If you are prescribed one or more of the drugs approved to treat Alzheimer's and your loved one has Vascular Dementia (dementia coming from mini or regular strokes in the brain) you are just throwing money on a "half baked diagnosis". A better use of your money might be to give your loved one something that they really love and that brings them momentary happiness? (Dark chocolate for me!)
An MRI will also show atrophy of the brain (the brain shrinking). If the brain has shrunk you can see an actual space on the MRI between the brain and the skull bones. I call that the “Air Gap”. After all, dead brain cells are skinnier than live brain cells, so they take up less space in the head. If the front of the brain (behind your forehead) has a bigger air gap than the middle or back part of the brain; then the diagnosis may be in part, Frontotemporal Dementia, which is different from straight Alzheimer’s. A neurologist that deals with Frontotemporal Dementia should be the doctor consulted for medicines appropriate to that disease.
Specific blood work looking for other things that can cause dementia, like thyroid deficiency, B12 deficiency, potassium deficiency, and other types of chemical imbalances showing up in the blood. These things can be correctible, thus ending the dementia.
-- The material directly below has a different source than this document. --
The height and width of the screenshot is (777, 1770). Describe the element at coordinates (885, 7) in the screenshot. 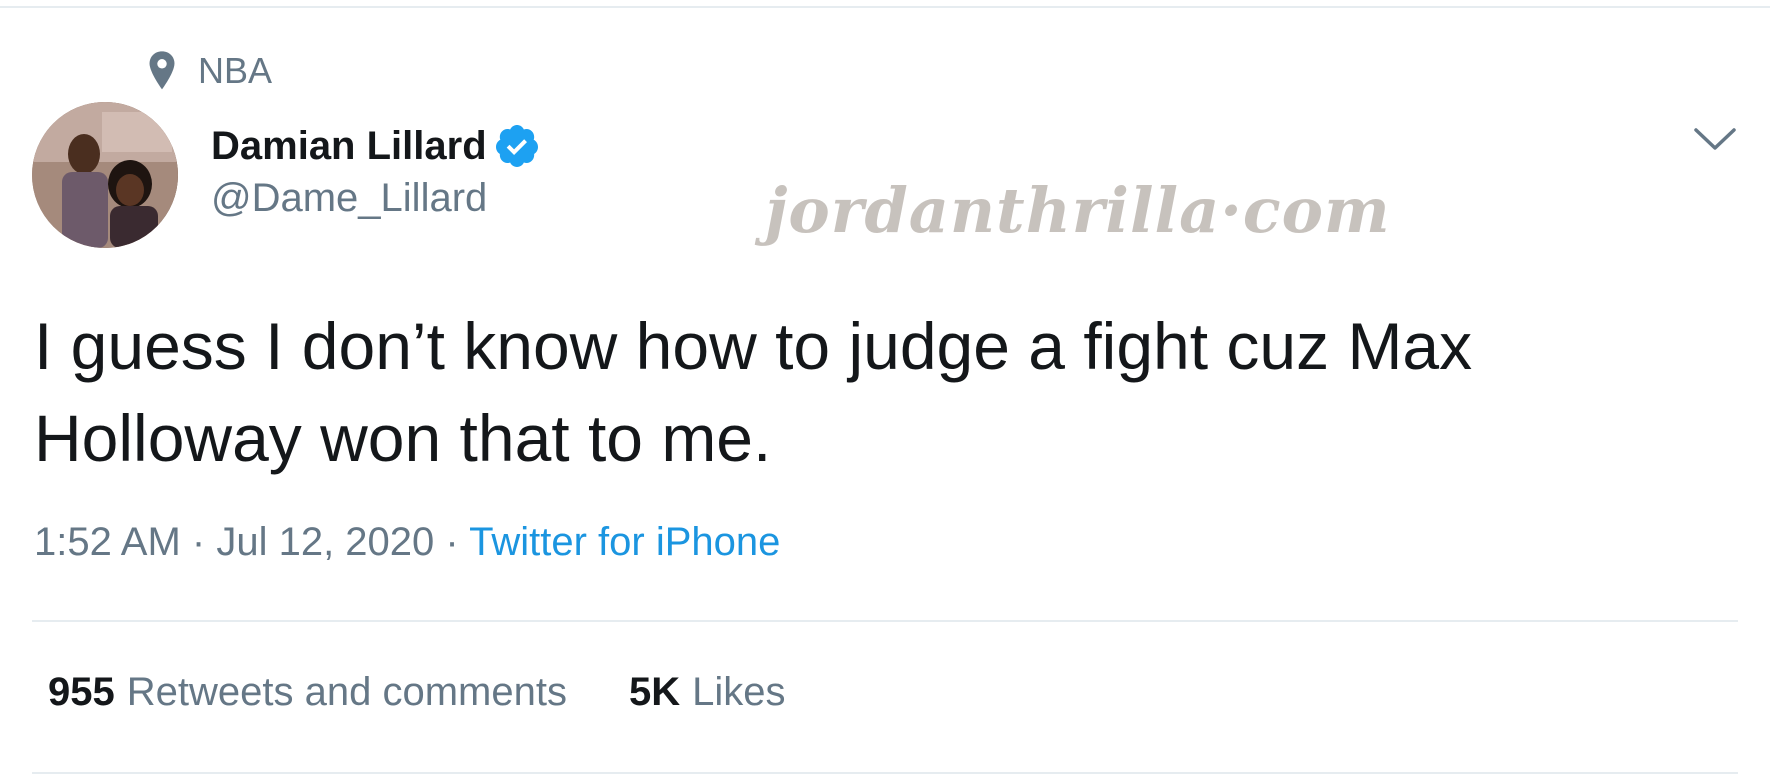

I see `top-divider` at that location.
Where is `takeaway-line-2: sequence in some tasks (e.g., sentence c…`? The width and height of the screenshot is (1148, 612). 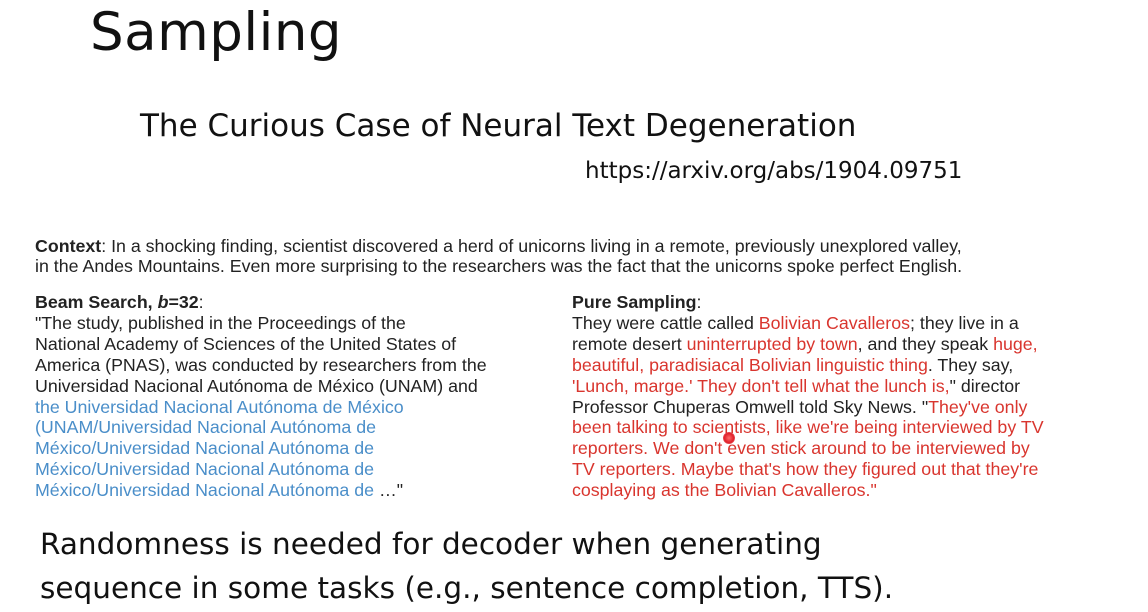
takeaway-line-2: sequence in some tasks (e.g., sentence c… is located at coordinates (467, 588).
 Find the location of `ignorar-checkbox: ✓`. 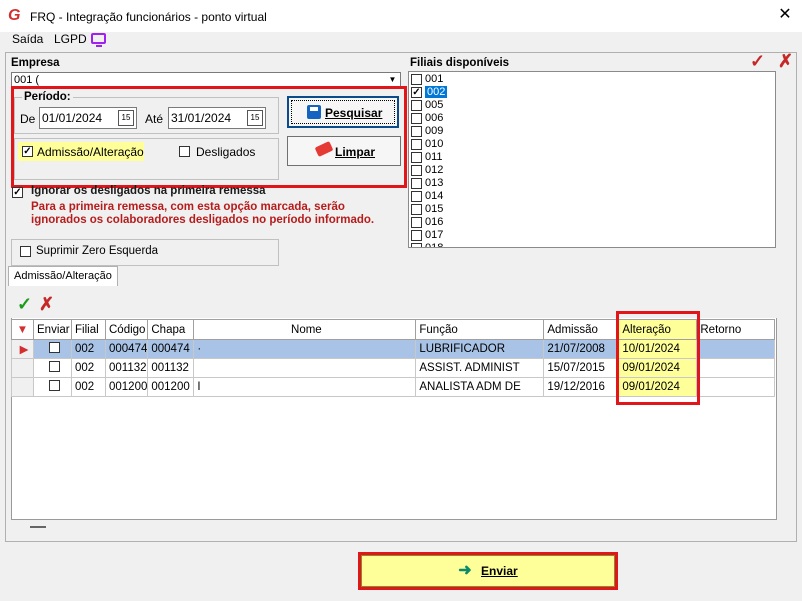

Finally, a series of verbal and physical tests that not only test memory, but also test executive skills, such as: time/space orientation, attention span, concentration abilities, and expressive language ability among others. These tests take between two and four hours to complete.
Only if all of the above are done, do you get a true diagnosis, at this point in time. I’m sure that more tests will be done in the future to be able to further refine the diagnosis but right now that’s all we have available to most people. The special PET and other imaging scans are usually done for research purposes and are cost prohibitive for most people. Eventually I hope we have them available on a regular basis.
So this afternoon I have learned that I have given my mother a ‘half-baked’ diagnosis. Although it’s the best I can do, especially considering my lack of medical training, it’s completely inefficient in determining the exact nature of her current illness. She’s too ill and too weak to go through a series of tests, or even to get to a doctor’s office. I wish we hadn’t waited so long. I wish I had known years ago all that I have learned this week!